Text and element pointing records

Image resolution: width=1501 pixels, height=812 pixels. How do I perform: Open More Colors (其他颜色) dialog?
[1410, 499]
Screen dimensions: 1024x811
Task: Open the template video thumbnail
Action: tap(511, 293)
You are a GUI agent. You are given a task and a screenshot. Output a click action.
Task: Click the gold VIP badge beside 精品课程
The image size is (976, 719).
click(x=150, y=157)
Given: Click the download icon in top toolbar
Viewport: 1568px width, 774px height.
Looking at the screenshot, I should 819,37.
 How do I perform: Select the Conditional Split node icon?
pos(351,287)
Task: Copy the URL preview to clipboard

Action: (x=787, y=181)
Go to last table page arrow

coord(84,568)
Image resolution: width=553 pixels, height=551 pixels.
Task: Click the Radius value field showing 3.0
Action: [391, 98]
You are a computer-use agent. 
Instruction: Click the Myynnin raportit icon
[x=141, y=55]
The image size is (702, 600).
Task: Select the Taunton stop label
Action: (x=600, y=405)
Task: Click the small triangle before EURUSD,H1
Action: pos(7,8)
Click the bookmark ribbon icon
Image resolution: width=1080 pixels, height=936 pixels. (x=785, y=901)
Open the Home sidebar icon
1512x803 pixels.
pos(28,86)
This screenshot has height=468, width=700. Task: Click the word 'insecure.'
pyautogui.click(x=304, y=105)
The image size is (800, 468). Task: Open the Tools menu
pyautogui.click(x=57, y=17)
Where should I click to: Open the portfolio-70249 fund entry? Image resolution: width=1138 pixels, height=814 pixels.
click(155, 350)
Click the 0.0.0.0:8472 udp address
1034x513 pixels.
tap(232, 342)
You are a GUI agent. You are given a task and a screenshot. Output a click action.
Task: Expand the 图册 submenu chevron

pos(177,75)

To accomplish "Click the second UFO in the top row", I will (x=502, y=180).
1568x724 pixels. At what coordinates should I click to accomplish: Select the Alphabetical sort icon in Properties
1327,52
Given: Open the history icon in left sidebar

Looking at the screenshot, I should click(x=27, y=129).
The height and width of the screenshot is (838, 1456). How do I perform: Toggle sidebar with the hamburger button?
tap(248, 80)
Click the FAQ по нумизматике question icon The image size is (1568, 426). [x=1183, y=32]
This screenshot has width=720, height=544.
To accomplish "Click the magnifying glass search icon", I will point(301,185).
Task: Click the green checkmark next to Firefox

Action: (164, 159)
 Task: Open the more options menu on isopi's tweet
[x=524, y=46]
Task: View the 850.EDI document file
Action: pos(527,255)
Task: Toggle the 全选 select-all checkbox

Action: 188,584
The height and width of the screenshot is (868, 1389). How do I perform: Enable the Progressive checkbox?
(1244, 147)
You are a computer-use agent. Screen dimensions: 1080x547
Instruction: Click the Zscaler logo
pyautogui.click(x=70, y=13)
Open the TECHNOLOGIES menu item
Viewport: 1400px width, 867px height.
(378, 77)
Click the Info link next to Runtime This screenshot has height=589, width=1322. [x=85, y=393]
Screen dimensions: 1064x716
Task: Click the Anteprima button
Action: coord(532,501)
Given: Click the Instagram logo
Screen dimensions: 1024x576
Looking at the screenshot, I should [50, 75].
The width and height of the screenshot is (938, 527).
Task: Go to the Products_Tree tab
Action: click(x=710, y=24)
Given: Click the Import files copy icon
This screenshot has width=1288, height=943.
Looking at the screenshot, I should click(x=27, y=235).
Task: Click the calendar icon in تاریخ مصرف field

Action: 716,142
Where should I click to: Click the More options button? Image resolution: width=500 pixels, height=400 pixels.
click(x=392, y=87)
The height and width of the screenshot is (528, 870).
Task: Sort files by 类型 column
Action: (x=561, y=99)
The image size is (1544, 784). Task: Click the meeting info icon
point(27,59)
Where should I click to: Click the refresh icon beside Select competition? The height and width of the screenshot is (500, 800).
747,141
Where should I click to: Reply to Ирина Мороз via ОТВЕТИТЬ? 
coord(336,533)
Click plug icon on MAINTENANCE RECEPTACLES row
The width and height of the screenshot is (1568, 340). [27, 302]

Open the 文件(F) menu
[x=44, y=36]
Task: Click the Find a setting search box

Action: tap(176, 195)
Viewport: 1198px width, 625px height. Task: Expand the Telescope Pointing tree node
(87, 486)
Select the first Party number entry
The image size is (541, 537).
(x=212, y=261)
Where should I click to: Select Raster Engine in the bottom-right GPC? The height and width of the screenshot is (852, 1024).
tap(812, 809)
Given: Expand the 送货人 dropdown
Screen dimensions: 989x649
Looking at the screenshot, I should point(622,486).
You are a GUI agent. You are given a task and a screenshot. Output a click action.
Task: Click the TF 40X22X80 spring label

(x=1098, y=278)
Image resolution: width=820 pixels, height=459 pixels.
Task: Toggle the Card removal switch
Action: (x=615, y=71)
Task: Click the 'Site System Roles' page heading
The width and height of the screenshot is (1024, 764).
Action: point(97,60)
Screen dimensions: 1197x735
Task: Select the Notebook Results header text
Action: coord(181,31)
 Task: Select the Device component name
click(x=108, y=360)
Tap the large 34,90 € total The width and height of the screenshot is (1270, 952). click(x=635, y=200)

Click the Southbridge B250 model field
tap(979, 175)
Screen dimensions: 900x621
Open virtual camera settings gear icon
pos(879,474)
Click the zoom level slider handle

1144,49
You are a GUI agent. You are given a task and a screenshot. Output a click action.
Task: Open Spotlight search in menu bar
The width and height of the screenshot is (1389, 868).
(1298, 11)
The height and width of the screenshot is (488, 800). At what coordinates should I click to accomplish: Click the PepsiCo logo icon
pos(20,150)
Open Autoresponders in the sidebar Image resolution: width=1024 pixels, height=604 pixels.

Problem - Please copy every one of the records above word for word.

Response below -
Image resolution: width=1501 pixels, height=812 pixels. How do I perform: Open More Colors (其他颜色) dialog?
[1410, 499]
Screen dimensions: 1024x811
Task: Open the template video thumbnail
Action: tap(511, 293)
You are a GUI agent. You are given a task and a screenshot. Output a click action.
Task: Click the gold VIP badge beside 精品课程
The image size is (976, 719).
click(x=150, y=157)
Given: Click the download icon in top toolbar
Viewport: 1568px width, 774px height.
Looking at the screenshot, I should 819,37.
 How do I perform: Select the Conditional Split node icon?
pos(351,287)
Task: Copy the URL preview to clipboard

Action: (x=787, y=181)
Go to last table page arrow

coord(84,568)
Image resolution: width=553 pixels, height=551 pixels.
Task: Click the Radius value field showing 3.0
Action: [391, 98]
You are a computer-use agent. 
Instruction: Click the Myynnin raportit icon
[x=141, y=55]
The image size is (702, 600).
Task: Select the Taunton stop label
Action: (x=600, y=405)
Task: Click the small triangle before EURUSD,H1
Action: pos(7,8)
Click the bookmark ribbon icon
Image resolution: width=1080 pixels, height=936 pixels. (x=785, y=901)
Open the Home sidebar icon
1512x803 pixels.
pos(28,86)
This screenshot has height=468, width=700. Task: Click the word 'insecure.'
pyautogui.click(x=304, y=105)
The image size is (800, 468). Task: Open the Tools menu
pyautogui.click(x=57, y=17)
Where should I click to: Open the portfolio-70249 fund entry? Image resolution: width=1138 pixels, height=814 pixels.
click(155, 350)
Click the 0.0.0.0:8472 udp address
1034x513 pixels.
tap(232, 342)
You are a GUI agent. You are given a task and a screenshot. Output a click action.
Task: Expand the 图册 submenu chevron

pos(177,75)

To accomplish "Click the second UFO in the top row", I will (x=502, y=180).
1568x724 pixels. At what coordinates should I click to accomplish: Select the Alphabetical sort icon in Properties
1327,52
Given: Open the history icon in left sidebar

Looking at the screenshot, I should click(x=27, y=129).
The height and width of the screenshot is (838, 1456). How do I perform: Toggle sidebar with the hamburger button?
tap(248, 80)
Click the FAQ по нумизматике question icon The image size is (1568, 426). [x=1183, y=32]
This screenshot has width=720, height=544.
To accomplish "Click the magnifying glass search icon", I will point(301,185).
Task: Click the green checkmark next to Firefox

Action: (164, 159)
 Task: Open the more options menu on isopi's tweet
[x=524, y=46]
Task: View the 850.EDI document file
Action: pos(527,255)
Task: Toggle the 全选 select-all checkbox

Action: 188,584
The height and width of the screenshot is (868, 1389). How do I perform: Enable the Progressive checkbox?
(1244, 147)
You are a computer-use agent. Screen dimensions: 1080x547
Instruction: Click the Zscaler logo
pyautogui.click(x=70, y=13)
Open the TECHNOLOGIES menu item
Viewport: 1400px width, 867px height.
(378, 77)
Click the Info link next to Runtime This screenshot has height=589, width=1322. [x=85, y=393]
Screen dimensions: 1064x716
Task: Click the Anteprima button
Action: coord(532,501)
Given: Click the Instagram logo
Screen dimensions: 1024x576
Looking at the screenshot, I should [50, 75].
The width and height of the screenshot is (938, 527).
Task: Go to the Products_Tree tab
Action: click(x=710, y=24)
Given: Click the Import files copy icon
This screenshot has width=1288, height=943.
Looking at the screenshot, I should click(x=27, y=235).
Task: Click the calendar icon in تاریخ مصرف field

Action: 716,142
Where should I click to: Click the More options button? Image resolution: width=500 pixels, height=400 pixels.
click(x=392, y=87)
The height and width of the screenshot is (528, 870).
Task: Sort files by 类型 column
Action: (x=561, y=99)
The image size is (1544, 784). Task: Click the meeting info icon
point(27,59)
Where should I click to: Click the refresh icon beside Select competition? The height and width of the screenshot is (500, 800).
747,141
Where should I click to: Reply to Ирина Мороз via ОТВЕТИТЬ? 
coord(336,533)
Click plug icon on MAINTENANCE RECEPTACLES row
The width and height of the screenshot is (1568, 340). [27, 302]

Open the 文件(F) menu
[x=44, y=36]
Task: Click the Find a setting search box

Action: tap(176, 195)
Viewport: 1198px width, 625px height. Task: Expand the Telescope Pointing tree node
(87, 486)
Select the first Party number entry
The image size is (541, 537).
(x=212, y=261)
Where should I click to: Select Raster Engine in the bottom-right GPC? The height and width of the screenshot is (852, 1024).
tap(812, 809)
Given: Expand the 送货人 dropdown
Screen dimensions: 989x649
Looking at the screenshot, I should point(622,486).
You are a GUI agent. You are given a task and a screenshot. Output a click action.
Task: Click the TF 40X22X80 spring label

(x=1098, y=278)
Image resolution: width=820 pixels, height=459 pixels.
Task: Toggle the Card removal switch
Action: (x=615, y=71)
Task: Click the 'Site System Roles' page heading
The width and height of the screenshot is (1024, 764).
Action: point(97,60)
Screen dimensions: 1197x735
Task: Select the Notebook Results header text
Action: coord(181,31)
 Task: Select the Device component name
click(x=108, y=360)
Tap the large 34,90 € total The width and height of the screenshot is (1270, 952). click(x=635, y=200)

Click the Southbridge B250 model field
tap(979, 175)
Screen dimensions: 900x621
Open virtual camera settings gear icon
pos(879,474)
Click the zoom level slider handle

1144,49
You are a GUI agent. You are given a task and a screenshot. Output a click action.
Task: Open Spotlight search in menu bar
The width and height of the screenshot is (1389, 868).
(1298, 11)
The height and width of the screenshot is (488, 800). At what coordinates should I click to accomplish: Click the PepsiCo logo icon
pos(20,150)
Open Autoresponders in the sidebar Image resolution: width=1024 pixels, height=604 pixels.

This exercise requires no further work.